DATA LISTING:
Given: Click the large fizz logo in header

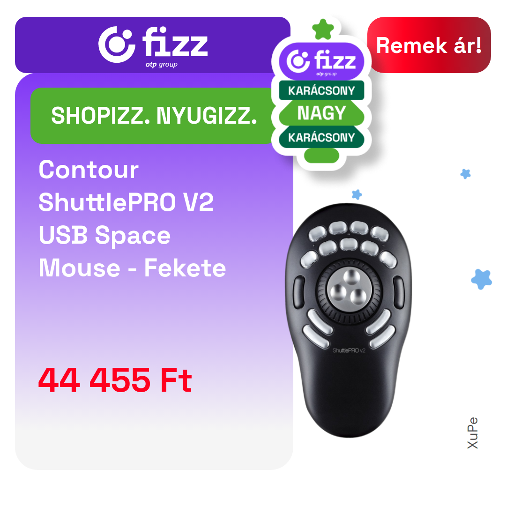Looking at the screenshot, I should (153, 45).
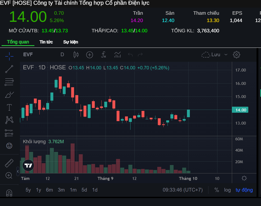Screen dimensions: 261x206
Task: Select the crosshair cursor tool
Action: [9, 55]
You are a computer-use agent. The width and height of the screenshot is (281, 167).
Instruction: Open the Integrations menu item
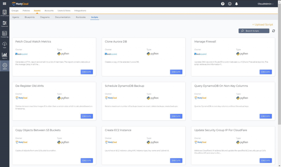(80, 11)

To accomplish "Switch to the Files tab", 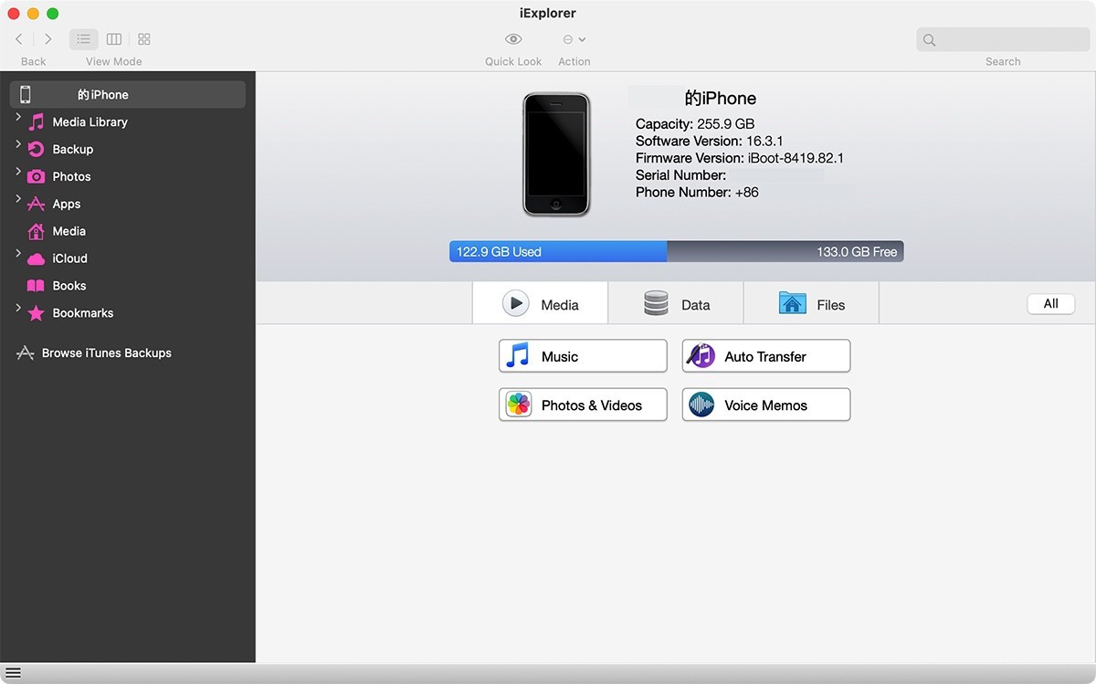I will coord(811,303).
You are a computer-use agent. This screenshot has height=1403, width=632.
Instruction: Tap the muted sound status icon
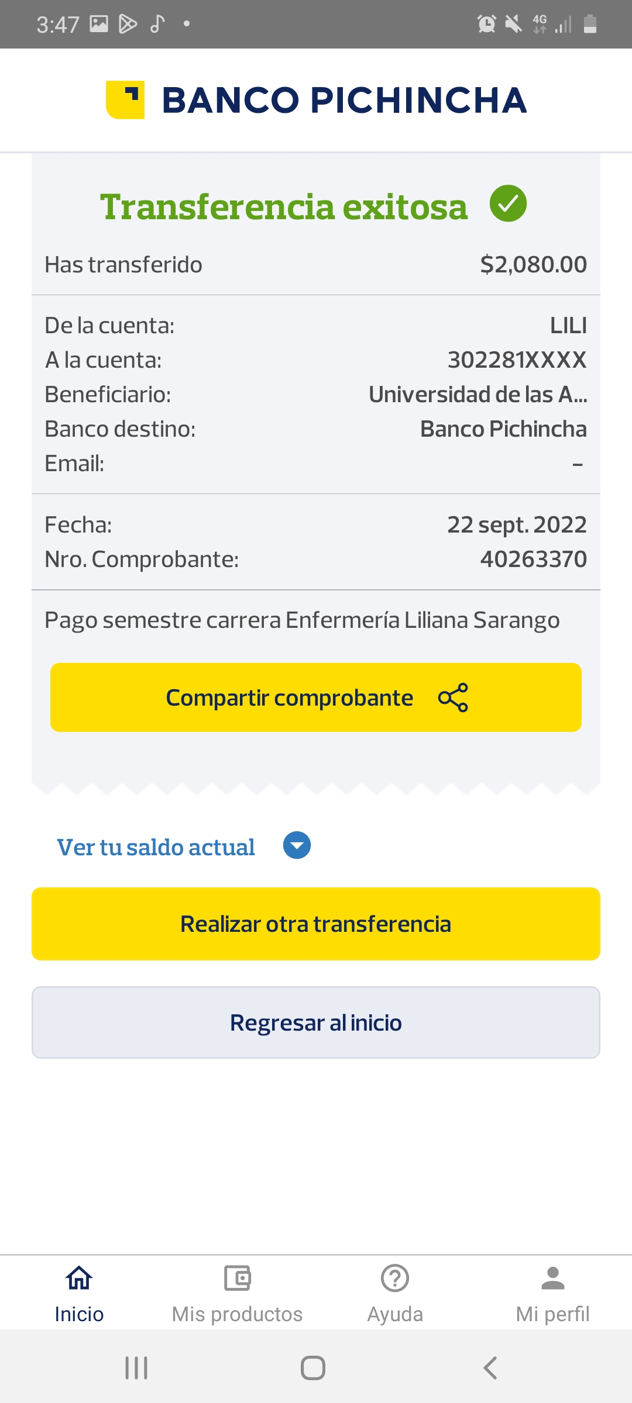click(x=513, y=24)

---

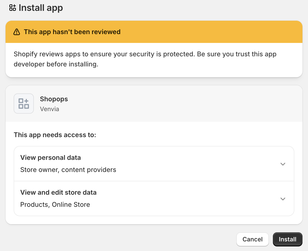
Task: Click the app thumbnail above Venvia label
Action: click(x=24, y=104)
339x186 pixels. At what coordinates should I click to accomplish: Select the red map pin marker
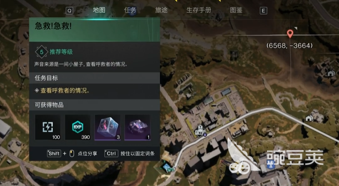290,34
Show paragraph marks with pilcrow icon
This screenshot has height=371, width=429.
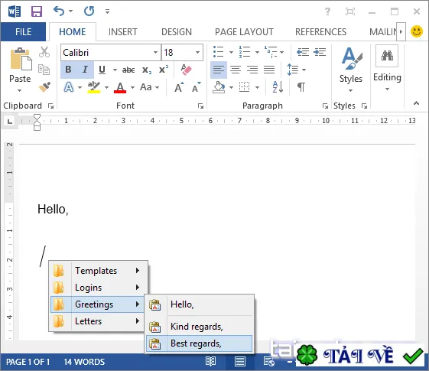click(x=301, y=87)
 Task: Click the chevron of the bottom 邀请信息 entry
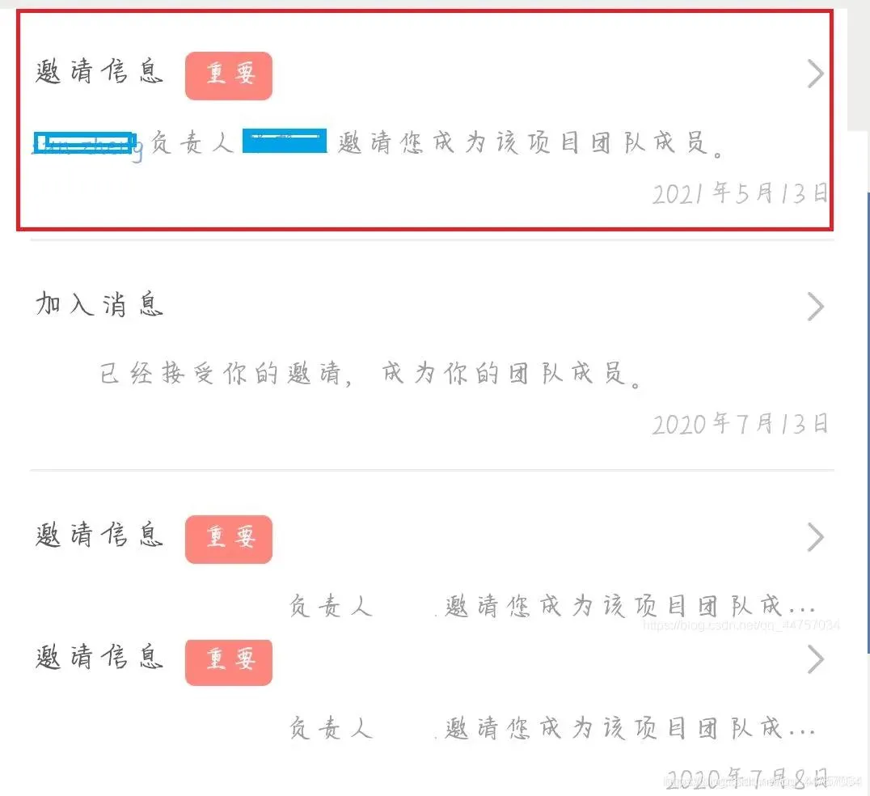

--

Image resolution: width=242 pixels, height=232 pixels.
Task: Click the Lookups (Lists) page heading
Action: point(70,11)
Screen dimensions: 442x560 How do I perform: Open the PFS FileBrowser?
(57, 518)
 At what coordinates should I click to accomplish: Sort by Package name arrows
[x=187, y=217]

BRIEF:
The required output is the number of lines in the records that contain the word "computer", with nothing added.

TASK RESULT:
2